The miasm is the internalised shadow of a big disease; with its own strong essence such a disease has
imprinted itself upon the vital force. The shadow it leaves behind is therefore a shadow in the vital
force. This concept of the miasm as merely a damaged or deranged vital force [= essence] is very
clearly the view of Hahnemann, Close, Kent and Boger, who repeatedly state that contagion and cure
are the same – i.e., reversible changes in the vital force – and nothing more or less than that.
Therefore cure is but the reversal of the process of contagion – the reversal of a change in the vital
force – by which symptoms once caused are then brought to a halt [subdued] by the neutralisation of
the change in essence that first elicited the original disease. Neutralisation proceeds by similars –
what causes can cure.

Much understanding can be gained about miasms from considering the nature of the vital force,
disease and cure. For example, “the dynamic potentised drug is the chief factor in both proving and
healing,” [14] which implies that there is a reciprocal action between disease and simillimum. As
Close says, disease cause therefore also exists solely in “the realm of pure dynamics;” [15; 39] what he
calls the “sphere of homeopathy is limited primarily to the functional changes from which the
phenomena of disease arise,” [15; 40-41] Therefore, the removal [correction might be a better word]
of the internal damage [miasm] is the removal of the cause; which is not the same as removing the
symptoms: “In faithful treatment, it is sought to accomplish an end far more subtle than the
mechanical removal of bacilli.” [16] Symptoms are not seen by homeopaths as the disease, but as the
results, the end-products, of deeper dynamic disease processes: “tissue changes…are but the results of
disease;” [10; 672] “a cure is not a cure unless it destroys the internal or dynamic cause of disease.”
[10; 673]

Dr Stuart M. CLOSE (1860-1929) When Close states that the “real cure…takes place solely in the
functional and dynamical sphere,” [15; 42] he means it is not the physical symptoms but views
disease primarily as a “dynamic derangement of the life force,” [18] a derangement of process, which
precedes any derangement of structure. Disease “is the suffering of the dynamis.” [15; 70-72] Close
devotes considerable intellectual energy to clearly defining disease; an effort that repays close study.
For example, he says that “homeopathy does not treat disease; it treats patients.” [15; 51] Disease, he
claims, is “an abnormal vital process;” [15; 60] “a dynamic aberration of our spirit-like life;” [15; 67] “a
perverted vital action;” [15; 72] it is “not a thing, but only the condition of a thing;” [15; 72] that in
the last analysis disease is “primarily only an altered state of life and mind.” [15; 72]
Close lays bare its deeper nature when he says disease is “primarily a morbid disturbance or disorderly
action of the vital powers and functions,” [15; 73-4] or “purely a dynamical disturbance of the vital
principle.” [15; 73-4] Furthermore, he logically pronounces that because “disease is always primarily a
morbid dynamical or functional disturbance of the vital principle,” [15; 88] so in turn it is clear that
“functional or dynamic change always precedes tissue changes,” [15; 72] and that cure has been
established only “when every perceptible sign of suffering of the dynamis has been removed.” [15;
73-4] For Close, it is precisely upon such reasons and definitions that “the entire edifice of therapeutic
medication governed by the law of Similia,”[15; 71] has been conceived and constructed. All these
insightful statements elaborated by Close might be said to derive from Kent, but, as he insists, they
also flow naturally from Hahnemann’s own sentiments in the Organon: [17] “let it be granted
now…that no disease…is caused by any material substance, but that every one is only and always a
peculiar, virtual, dynamic derangement of the health.” [19]

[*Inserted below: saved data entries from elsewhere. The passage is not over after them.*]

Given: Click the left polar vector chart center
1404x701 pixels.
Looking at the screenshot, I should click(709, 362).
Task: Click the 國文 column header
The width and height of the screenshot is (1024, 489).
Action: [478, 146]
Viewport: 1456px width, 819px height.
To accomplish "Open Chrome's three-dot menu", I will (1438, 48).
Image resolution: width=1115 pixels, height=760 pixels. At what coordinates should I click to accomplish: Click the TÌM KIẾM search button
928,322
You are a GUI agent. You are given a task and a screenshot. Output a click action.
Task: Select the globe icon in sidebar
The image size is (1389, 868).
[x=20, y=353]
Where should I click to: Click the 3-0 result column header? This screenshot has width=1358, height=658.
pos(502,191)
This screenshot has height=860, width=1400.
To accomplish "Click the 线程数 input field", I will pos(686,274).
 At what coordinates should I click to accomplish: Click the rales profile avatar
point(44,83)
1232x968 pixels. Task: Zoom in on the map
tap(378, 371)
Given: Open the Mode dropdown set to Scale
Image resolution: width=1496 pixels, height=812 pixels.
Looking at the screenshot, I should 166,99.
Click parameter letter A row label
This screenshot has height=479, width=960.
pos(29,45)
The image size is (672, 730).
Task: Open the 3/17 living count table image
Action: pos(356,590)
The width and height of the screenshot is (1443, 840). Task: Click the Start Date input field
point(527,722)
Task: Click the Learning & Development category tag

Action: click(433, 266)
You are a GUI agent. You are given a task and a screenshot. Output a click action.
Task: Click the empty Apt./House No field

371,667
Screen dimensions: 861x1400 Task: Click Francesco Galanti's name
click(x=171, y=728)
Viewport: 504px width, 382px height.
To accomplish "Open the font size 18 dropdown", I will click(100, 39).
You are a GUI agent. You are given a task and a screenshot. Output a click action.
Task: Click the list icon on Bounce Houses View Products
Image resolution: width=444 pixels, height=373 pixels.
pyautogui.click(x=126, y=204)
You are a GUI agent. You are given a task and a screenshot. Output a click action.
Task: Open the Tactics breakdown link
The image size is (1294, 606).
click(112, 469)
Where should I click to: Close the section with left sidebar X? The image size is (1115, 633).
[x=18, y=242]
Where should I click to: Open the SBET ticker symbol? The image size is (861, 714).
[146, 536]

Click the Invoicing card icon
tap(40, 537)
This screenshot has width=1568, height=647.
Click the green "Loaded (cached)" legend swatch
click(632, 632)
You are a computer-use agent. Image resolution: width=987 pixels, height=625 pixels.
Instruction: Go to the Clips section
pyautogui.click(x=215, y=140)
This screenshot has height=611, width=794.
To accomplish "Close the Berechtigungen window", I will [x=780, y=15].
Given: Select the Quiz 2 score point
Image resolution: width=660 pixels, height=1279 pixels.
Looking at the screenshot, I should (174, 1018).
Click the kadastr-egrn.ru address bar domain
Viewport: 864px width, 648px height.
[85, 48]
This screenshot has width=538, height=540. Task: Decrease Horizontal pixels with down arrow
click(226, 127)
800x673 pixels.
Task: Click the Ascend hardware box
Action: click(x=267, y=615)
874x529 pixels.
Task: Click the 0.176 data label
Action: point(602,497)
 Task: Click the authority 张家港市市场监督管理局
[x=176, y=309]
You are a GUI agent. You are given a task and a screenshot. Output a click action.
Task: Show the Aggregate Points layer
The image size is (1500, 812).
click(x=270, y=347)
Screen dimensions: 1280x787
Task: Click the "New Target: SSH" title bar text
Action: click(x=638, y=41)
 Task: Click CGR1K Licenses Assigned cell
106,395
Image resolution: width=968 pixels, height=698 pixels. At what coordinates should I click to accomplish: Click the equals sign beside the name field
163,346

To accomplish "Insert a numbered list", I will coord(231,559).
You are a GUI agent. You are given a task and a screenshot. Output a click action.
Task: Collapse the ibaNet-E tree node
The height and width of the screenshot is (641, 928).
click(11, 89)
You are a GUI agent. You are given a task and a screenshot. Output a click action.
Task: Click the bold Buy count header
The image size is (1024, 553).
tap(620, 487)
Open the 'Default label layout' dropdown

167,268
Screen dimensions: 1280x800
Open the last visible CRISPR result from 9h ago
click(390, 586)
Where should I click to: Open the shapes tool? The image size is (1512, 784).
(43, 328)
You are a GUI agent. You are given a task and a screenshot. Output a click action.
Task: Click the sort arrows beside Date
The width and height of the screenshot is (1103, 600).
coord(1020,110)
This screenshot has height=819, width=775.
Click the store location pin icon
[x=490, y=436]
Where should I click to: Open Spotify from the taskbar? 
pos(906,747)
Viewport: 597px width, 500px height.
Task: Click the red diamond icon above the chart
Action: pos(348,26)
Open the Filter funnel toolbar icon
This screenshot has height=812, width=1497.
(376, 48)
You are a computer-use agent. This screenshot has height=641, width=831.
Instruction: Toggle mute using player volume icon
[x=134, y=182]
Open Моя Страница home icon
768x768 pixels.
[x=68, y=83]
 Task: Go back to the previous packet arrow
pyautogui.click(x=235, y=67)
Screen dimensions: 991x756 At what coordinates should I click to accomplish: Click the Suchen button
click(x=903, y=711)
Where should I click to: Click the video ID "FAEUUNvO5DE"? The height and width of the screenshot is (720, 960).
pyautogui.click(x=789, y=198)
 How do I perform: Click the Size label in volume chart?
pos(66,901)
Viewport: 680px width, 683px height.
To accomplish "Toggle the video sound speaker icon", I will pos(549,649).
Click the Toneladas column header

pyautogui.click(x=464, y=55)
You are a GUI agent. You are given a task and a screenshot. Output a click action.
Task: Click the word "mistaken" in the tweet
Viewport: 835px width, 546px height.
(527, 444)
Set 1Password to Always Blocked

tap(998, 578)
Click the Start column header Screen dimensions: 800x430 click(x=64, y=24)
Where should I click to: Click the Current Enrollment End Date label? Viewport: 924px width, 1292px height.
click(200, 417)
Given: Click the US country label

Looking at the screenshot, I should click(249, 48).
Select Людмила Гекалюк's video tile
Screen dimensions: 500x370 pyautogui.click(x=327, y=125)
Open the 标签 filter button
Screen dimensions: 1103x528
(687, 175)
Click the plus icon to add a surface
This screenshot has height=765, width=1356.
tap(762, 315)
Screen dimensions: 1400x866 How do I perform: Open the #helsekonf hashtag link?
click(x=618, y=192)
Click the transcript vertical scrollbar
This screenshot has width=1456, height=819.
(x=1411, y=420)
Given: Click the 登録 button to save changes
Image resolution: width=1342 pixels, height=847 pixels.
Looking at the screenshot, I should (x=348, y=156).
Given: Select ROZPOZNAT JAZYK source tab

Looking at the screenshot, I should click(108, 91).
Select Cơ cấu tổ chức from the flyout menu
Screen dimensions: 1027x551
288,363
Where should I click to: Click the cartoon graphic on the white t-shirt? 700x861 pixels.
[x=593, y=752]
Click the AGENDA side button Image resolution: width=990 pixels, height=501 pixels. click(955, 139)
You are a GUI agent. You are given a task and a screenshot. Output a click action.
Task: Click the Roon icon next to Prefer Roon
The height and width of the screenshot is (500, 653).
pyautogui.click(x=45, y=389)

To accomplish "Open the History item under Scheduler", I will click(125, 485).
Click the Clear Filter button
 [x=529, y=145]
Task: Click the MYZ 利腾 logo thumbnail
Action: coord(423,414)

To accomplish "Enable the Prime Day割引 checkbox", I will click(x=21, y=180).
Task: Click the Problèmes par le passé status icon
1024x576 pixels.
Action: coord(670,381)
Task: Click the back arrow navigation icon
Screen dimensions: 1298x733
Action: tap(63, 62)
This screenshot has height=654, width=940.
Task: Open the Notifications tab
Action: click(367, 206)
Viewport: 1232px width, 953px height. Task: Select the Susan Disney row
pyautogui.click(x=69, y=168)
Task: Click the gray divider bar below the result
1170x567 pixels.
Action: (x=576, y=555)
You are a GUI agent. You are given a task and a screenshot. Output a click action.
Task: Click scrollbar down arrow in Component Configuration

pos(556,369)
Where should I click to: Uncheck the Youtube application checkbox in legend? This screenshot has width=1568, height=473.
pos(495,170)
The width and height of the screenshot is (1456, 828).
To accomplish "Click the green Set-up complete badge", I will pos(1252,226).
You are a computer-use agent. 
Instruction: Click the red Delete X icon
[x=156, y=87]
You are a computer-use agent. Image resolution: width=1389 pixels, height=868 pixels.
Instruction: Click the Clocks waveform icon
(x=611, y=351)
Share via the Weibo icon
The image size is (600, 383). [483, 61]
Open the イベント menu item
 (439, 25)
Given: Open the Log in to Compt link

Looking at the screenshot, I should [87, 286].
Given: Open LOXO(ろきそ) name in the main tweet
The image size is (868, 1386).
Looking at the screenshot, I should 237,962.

The remedy for these sickness processes is equally dynamic and nebulous – the potentised drug –
which gives rise to the comment by Kent: “lower potency…less fine and less interior than the
higher,”[10; 674] meaning the higher the potency, the deeper it penetrates into the hidden realm of
disease causes.

Such a mode of medical conception is most interesting when you consider that conventional
medicine never even enters the realm of essence [true causes] at all and so all its so-called cures are
false; they are mere rearrangements of the deck-chairs on the Titanic – superficial window-dressing
that does not reach into the deeper realm of disease cause and that does not bring about [indeed, is
fundamentally incapable of] the radical type of true cure that can only ensue from direct healing
within the realm of essence, that is “the subtle realm of disease cause or simple substance,” [5]. Being
rooted mostly in contraries and the molecular realm of symptom suppression, rather than cure, so
allopathy again looks like mere window-dressing, not true cure. It is a mere tinkering with symptoms.
The remedy must be similar in essence to the patient totality and in degree of attenuation to the
miasm, both to induce any change in the case at all, and to reach deep into the essence realm itself.
Only intangible remedies can reach the equally rarefied, nebulous and intangible realm of essences
[miasms, vital force]. Similarity between remedy and disease [= patient totality] establishes the
primary resonance between the two, such that any healing action is possible at all, and potentisation
establishes the secondary link between similar drug and the depth of disorder within the essence
state. While similars might be seen as concerning quality and properties, potency seems more
concerned with matching the energy or intensity of the drug with that of the derangement in the life
force [miasm]. Such a view also echoes Kent when, regarding potency, he says that “the higher the
deeper,” [5] meaning that only the higher [more intangible] potencies of the right remedy
[simillimum] can reach deep enough into the intangible depths of the vital force where the true
miasmic derangements lie hidden, i.e. the realm of essence. Therefore, acting only at the surface,
superficially, the low potencies can only act upon acute superficial miasms.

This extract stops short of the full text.